[Extracted records]
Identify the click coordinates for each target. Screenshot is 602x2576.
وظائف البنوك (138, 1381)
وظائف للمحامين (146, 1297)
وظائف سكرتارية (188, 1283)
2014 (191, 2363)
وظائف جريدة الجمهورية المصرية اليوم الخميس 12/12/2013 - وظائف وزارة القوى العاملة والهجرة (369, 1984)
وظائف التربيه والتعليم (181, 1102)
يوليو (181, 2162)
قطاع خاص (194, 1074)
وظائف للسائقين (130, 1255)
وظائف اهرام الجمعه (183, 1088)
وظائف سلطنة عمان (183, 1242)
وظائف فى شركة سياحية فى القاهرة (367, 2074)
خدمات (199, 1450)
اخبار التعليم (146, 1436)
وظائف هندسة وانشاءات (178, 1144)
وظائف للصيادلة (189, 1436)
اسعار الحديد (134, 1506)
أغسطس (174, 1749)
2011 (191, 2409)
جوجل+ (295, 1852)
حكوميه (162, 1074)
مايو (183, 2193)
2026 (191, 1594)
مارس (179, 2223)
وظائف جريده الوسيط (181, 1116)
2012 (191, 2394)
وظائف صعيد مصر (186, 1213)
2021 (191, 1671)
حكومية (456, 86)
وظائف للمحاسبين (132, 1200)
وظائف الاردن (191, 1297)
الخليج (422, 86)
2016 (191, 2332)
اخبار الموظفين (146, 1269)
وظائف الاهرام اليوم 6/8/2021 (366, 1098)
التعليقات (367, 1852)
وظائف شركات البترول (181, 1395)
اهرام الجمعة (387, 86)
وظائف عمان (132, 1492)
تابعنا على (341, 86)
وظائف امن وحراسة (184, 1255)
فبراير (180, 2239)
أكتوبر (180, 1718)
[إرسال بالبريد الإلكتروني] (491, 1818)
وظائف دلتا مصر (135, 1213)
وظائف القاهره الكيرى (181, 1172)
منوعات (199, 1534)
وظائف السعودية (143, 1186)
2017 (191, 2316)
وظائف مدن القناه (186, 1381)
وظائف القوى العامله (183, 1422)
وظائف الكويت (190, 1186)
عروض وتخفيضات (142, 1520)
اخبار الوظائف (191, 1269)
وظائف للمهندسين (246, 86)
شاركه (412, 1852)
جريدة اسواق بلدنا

### Work item:
Above are the entries. Quote exactly the lines from the one bearing "حكوميه (162, 1074)" through the one bearing "وظائف دلتا مصر (135, 1213)".

### Exercise output:
حكوميه (162, 1074)
مايو (183, 2193)
2026 (191, 1594)
مارس (179, 2223)
وظائف جريده الوسيط (181, 1116)
2012 (191, 2394)
وظائف صعيد مصر (186, 1213)
2021 (191, 1671)
حكومية (456, 86)
وظائف للمحاسبين (132, 1200)
وظائف الاردن (191, 1297)
الخليج (422, 86)
2016 (191, 2332)
اخبار الموظفين (146, 1269)
وظائف الاهرام اليوم 6/8/2021 (366, 1098)
التعليقات (367, 1852)
وظائف شركات البترول (181, 1395)
اهرام الجمعة (387, 86)
وظائف عمان (132, 1492)
تابعنا على (341, 86)
وظائف امن وحراسة (184, 1255)
فبراير (180, 2239)
أكتوبر (180, 1718)
[إرسال بالبريد الإلكتروني] (491, 1818)
وظائف دلتا مصر (135, 1213)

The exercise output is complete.